Minister of Public Health
- In office 1999–2005

Personal details
- Born: 1943
- Occupation: Government minister, cardiologist, poet, writer

= Hajar Ahmed Hajar =

Qatari cardiologist, poet and government minister

Hajar Ahmed Hajar Al Binali (حجر أحمد حجر; born 1943) is a Qatari cardiologist, poet and former government minister. He authored several works, including diwans and literary studies. He has also published a number of articles in the field of cardiology.

He has been chairman of several organizations, including Hamad Medical Corporation and the Gulf Heart Association, an organization he founded in 2002.

==Education==
He obtained a BA from University of Colorado Boulder in 1969 and earned an MD from the university's school of medicine in 1973.

==Career==
===Literature===
Hajar's poetry often focuses on themes relating to his childhood. He views poetry as a way of preserving Qatari culture. In addition to compiling diwans or compendiums of poetry, he has also published literary studies on illnesses in poetry. He wrote two literature books analyzing the health problems of two famous Arab poets through their poems.

===Government===
He served as the Minister of Public Health from 1999 to 2005. Prior to being appointed as minister, he was undersecretary of the ministry from 1981 to 1993. He was appointed as public health adviser to the emir of Qatar in 2005.

===Medical field===
He has been recognized by the World Health Organization for his work in preventing tobacco use in Qatar on two occasions, the first being in 1992 and the latter in 2003. He was selected to deliver the opening lecture in the Second International Conference on Water-Pipe Tobacco Smoking in 2014. Hajar was also awarded the Qatar State Award for Medicine in 2009.
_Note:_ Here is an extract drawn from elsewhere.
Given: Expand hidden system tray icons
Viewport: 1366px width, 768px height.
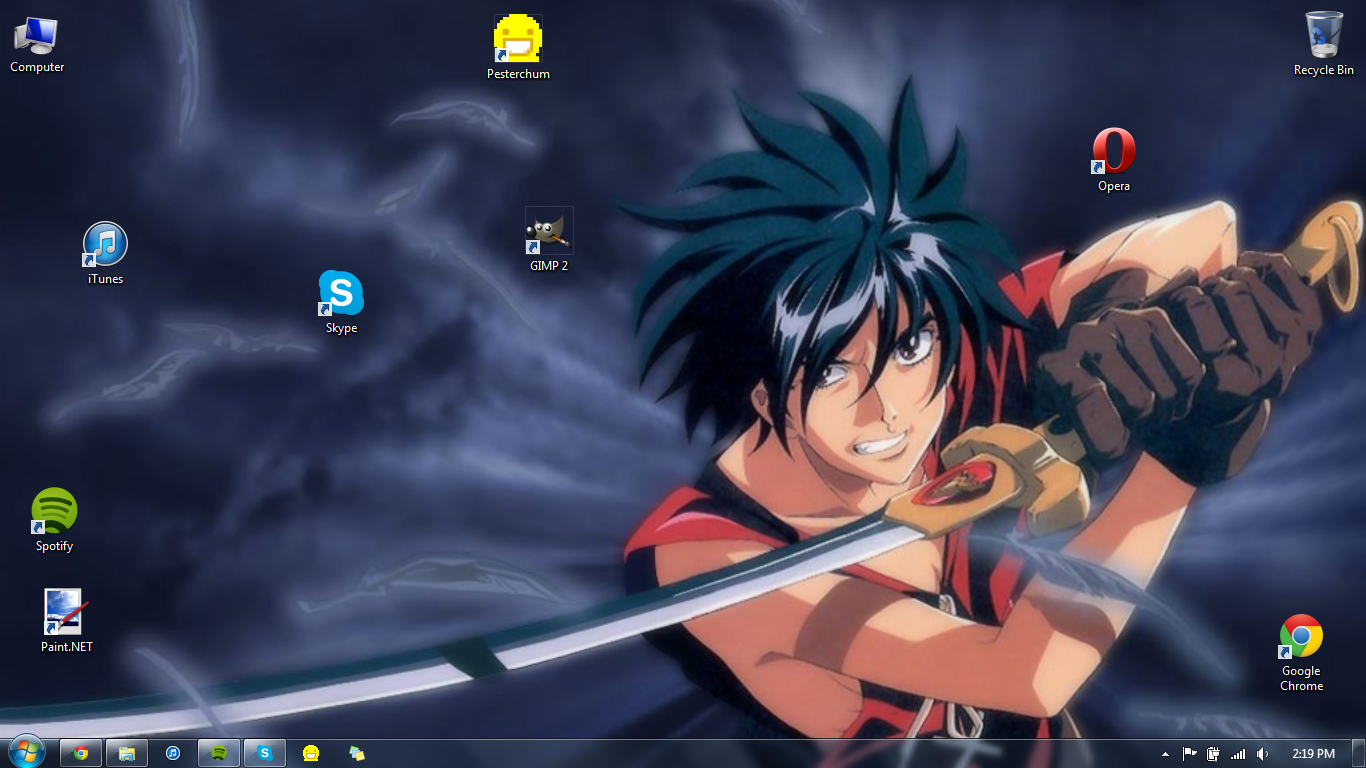Looking at the screenshot, I should [x=1164, y=754].
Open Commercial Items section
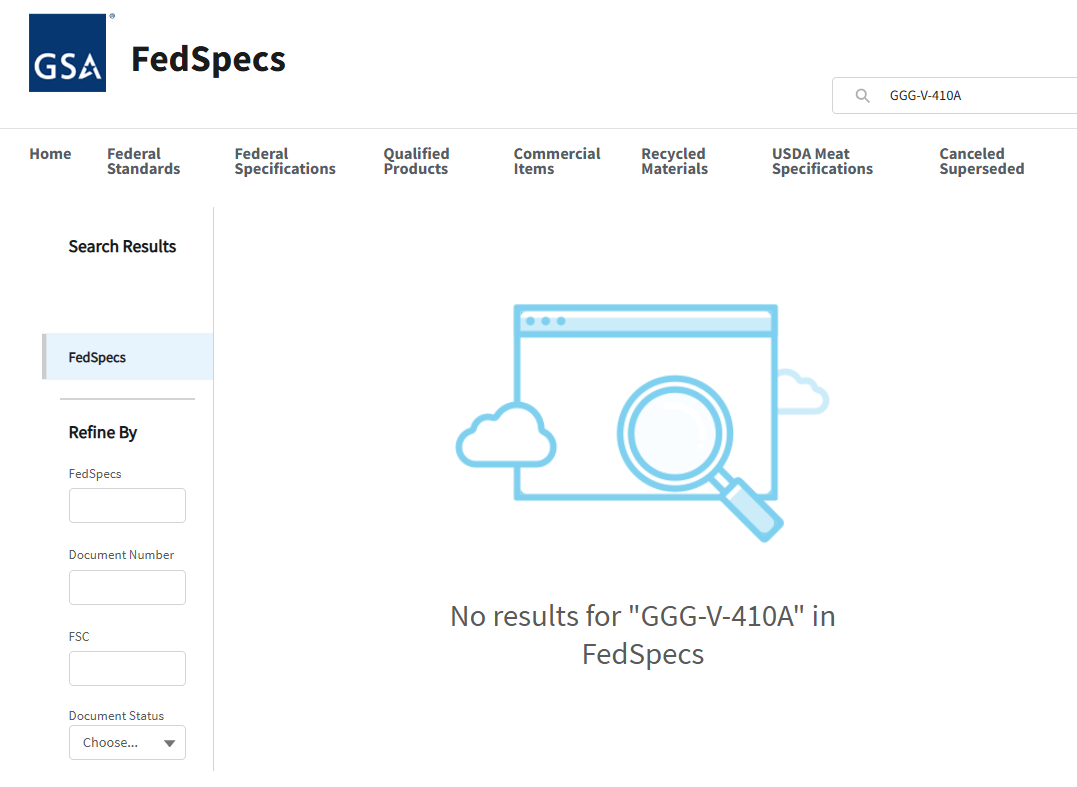The width and height of the screenshot is (1077, 787). [556, 161]
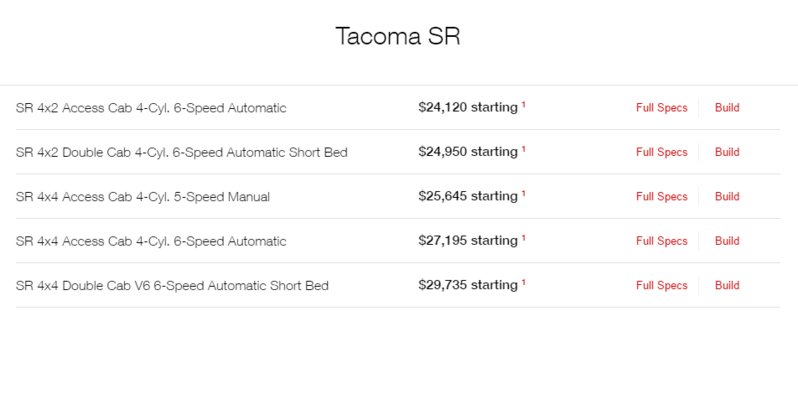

His first appointment in the medical field was as chief of cardiology of Rumeilah Hospital in 1978; a capacity he served in for four years. He is presently chairman of the cardiology department of Hamad Medical Corporation (HMC), having been appointed to that position in 1982. He was appointed chairman of HMC in 1998 and retained the position until 2003. He played a large role in efforts to open a Heart Hospital in HMC.

He became the first chairman of The International Society for the History of Islamic Medicine in 2000, and at present is the society's honorary president. In 2002, he founded and chaired the Gulf Heart Association, an organization which has been an affiliate of the European Society of Cardiology since 2005. The HMC board built an auditorium inside the medical center naming it after him in recognition of his works in health education. The auditorium is named the Hajar Auditorium.